Today Facebook updated their policies and asked users for permissions for certain kinds of data in relation to the new EU data protection regulation — GDPR.

From what I saw (and I’m doing GDPR consultancy so I know a thing or two about the Regulation) they don’t plan to be GDPR compliant. Or at least plan to walk on the thin ice of “not strictly compliant”.

Here’s a screenshot from the mobile app. And there’s so much wrong with it.

  • “Keep in mind we’ll still use data to personalize and improve our products”. No. This is the screen where you agree to Facebook collecting your behaviour across the web (with Facebook pixel and other tools using tracking cookies).
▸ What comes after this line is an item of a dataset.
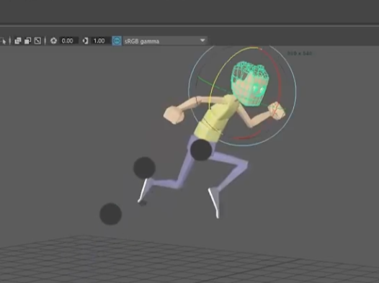Click the isolate select icon in viewport toolbar

click(x=18, y=40)
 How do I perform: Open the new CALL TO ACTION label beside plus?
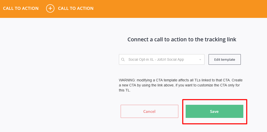pyautogui.click(x=76, y=8)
My consent is not just about how you use that data — my consent is also whether you collect it or not. The only way Facebook can still continue to collect that data is if they prove the so called “legitimate interest”. And you can’t possibly prove legitimate interest for massively collecting everyone’s behaviour online.
  • This is not the best way to ask for consent. In my view, “Accept and continue” is forbidden under GDPR. To quote recital 32: “Silence, pre-ticked boxes or inactivity should not therefore constitute consent”. “Accept and continue” is effectively a pre-ticked box. The options should be “Yes” and “No” for each particular data processing activity, not “Yes” and “Go to configuration”. An indication of the failure of this approach to be clear enough is that I didn’t realize how I agreed to face recognition, even though I read almost all of the text. Imagine the average user. One can still argue that it’s okay to ask it in such a way, but it’s questionable at best.
  • They plan to continue to collect information not needed to provide the service, such as mouse movements, device signal (bluetooth signal, cell towers), ISP, information about other devices that are nearby, etc. And you can’t opt-out of these, which you should be able to under GDPR (and you should agree in the first place)
  • The current “Download my data” functionality does not export data collected from tracking cookies, nor the data from the previous point. And it has to.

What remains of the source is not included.